• _TASK PROMPT_
Would you restate the entries below word for word, starting at the first line and ending with the one that has "Task: Pick the 仅特殊消费使用 option"?

• _DATA_
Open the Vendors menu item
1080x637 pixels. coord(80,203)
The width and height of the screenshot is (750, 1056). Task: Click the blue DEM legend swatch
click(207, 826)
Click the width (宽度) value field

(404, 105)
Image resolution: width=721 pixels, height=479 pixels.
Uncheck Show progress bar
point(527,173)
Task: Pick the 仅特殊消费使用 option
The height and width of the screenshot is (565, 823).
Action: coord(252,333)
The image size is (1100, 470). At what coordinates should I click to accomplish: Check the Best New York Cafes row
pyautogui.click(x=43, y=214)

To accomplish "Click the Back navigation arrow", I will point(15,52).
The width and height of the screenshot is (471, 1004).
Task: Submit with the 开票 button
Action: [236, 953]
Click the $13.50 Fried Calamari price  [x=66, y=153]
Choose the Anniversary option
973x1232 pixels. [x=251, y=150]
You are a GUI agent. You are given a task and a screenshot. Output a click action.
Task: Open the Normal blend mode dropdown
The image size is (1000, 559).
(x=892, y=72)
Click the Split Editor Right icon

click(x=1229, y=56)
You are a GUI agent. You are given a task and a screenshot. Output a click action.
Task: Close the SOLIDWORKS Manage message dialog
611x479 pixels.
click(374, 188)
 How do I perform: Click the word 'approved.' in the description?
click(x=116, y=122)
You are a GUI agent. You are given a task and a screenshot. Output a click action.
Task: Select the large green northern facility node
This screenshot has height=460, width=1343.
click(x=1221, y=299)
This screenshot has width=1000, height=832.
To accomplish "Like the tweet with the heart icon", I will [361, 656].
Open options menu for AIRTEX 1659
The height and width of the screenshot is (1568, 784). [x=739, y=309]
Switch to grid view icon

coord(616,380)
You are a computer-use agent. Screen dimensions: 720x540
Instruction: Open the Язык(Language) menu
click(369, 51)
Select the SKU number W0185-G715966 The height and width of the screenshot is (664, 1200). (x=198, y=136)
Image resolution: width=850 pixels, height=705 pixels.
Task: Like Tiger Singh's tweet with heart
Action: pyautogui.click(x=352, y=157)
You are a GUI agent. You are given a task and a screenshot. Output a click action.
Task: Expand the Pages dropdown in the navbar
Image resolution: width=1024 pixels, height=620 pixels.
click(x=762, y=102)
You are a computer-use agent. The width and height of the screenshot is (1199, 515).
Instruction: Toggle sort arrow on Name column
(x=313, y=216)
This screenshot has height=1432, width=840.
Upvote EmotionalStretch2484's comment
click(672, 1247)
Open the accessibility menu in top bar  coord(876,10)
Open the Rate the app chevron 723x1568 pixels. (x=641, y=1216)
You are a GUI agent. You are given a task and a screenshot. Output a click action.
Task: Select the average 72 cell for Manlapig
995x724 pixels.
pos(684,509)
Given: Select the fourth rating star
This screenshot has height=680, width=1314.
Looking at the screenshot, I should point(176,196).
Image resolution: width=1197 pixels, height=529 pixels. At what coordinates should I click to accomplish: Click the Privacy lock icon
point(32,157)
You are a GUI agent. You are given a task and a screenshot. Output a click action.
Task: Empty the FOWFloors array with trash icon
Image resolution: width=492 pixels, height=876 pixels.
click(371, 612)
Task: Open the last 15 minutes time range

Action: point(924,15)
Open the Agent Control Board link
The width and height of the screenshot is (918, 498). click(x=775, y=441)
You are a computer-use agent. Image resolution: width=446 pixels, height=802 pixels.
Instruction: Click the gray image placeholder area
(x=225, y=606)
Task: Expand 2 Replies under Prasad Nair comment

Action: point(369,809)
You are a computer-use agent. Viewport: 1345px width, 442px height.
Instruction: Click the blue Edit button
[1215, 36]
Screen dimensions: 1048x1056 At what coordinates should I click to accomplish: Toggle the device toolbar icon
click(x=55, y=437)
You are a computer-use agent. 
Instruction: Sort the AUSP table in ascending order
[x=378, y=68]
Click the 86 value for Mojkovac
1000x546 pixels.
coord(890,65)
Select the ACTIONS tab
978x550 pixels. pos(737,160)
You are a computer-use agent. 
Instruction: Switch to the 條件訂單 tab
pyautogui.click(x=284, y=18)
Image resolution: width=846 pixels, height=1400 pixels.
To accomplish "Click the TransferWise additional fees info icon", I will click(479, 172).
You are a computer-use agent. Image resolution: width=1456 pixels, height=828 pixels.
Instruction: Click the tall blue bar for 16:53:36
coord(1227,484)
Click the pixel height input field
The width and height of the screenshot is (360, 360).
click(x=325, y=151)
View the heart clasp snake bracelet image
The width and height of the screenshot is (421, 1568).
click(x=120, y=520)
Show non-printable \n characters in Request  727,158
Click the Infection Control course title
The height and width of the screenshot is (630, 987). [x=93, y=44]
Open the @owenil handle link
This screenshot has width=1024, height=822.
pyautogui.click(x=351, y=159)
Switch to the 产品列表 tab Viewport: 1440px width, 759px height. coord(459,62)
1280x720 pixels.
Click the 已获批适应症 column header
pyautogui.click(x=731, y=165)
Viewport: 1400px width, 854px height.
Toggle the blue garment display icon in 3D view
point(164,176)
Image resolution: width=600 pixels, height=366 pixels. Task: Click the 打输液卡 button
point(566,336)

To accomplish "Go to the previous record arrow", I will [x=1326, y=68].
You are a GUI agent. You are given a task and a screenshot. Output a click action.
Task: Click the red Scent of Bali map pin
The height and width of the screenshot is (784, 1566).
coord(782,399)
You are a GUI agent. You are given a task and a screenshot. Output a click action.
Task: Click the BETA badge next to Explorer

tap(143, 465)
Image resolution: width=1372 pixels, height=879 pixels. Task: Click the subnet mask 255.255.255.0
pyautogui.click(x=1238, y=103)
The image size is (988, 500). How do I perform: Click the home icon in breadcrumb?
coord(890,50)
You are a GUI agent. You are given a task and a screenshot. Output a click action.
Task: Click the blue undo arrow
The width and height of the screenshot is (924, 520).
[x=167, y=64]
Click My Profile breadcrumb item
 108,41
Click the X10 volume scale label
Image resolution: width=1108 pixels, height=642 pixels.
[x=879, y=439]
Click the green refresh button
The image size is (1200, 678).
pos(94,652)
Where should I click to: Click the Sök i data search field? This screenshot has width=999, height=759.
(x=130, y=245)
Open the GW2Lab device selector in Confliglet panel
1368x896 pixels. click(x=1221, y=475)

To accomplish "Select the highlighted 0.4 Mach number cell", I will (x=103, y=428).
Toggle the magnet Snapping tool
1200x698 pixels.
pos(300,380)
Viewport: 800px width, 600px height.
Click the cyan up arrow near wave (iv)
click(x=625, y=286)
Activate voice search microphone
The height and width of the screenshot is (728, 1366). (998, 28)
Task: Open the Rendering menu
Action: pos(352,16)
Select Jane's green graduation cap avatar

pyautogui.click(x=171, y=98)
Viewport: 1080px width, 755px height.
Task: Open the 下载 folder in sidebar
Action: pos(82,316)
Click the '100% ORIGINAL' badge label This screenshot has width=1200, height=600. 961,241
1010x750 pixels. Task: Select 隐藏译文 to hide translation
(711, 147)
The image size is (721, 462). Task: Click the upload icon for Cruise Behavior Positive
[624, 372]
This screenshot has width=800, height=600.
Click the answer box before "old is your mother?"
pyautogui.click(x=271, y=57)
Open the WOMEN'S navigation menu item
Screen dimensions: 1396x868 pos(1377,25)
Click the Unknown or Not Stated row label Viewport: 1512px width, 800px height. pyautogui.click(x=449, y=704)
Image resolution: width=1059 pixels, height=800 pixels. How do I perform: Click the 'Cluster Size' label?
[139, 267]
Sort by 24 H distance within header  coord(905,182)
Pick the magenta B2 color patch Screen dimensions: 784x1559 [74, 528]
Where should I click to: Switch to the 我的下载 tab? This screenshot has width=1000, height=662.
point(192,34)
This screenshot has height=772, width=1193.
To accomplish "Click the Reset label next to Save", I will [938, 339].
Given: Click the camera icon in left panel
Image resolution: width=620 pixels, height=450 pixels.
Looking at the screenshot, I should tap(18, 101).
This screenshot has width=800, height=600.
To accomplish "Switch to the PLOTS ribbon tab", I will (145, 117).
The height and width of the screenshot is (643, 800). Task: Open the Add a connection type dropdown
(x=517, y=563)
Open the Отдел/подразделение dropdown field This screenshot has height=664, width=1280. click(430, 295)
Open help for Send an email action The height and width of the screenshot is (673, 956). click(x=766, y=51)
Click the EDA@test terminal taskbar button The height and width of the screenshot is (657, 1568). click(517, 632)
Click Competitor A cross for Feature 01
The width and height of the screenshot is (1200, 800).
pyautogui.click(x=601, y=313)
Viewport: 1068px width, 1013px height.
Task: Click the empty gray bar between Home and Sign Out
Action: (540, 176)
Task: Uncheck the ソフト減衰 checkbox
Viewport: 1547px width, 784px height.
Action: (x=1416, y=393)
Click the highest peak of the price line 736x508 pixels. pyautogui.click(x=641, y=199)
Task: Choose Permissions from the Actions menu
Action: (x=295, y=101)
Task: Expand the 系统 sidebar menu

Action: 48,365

• _PROBLEM SOLUTION_
Open the Vendors menu item
1080x637 pixels. coord(80,203)
The width and height of the screenshot is (750, 1056). Task: Click the blue DEM legend swatch
click(207, 826)
Click the width (宽度) value field

(404, 105)
Image resolution: width=721 pixels, height=479 pixels.
Uncheck Show progress bar
point(527,173)
Task: Pick the 仅特殊消费使用 option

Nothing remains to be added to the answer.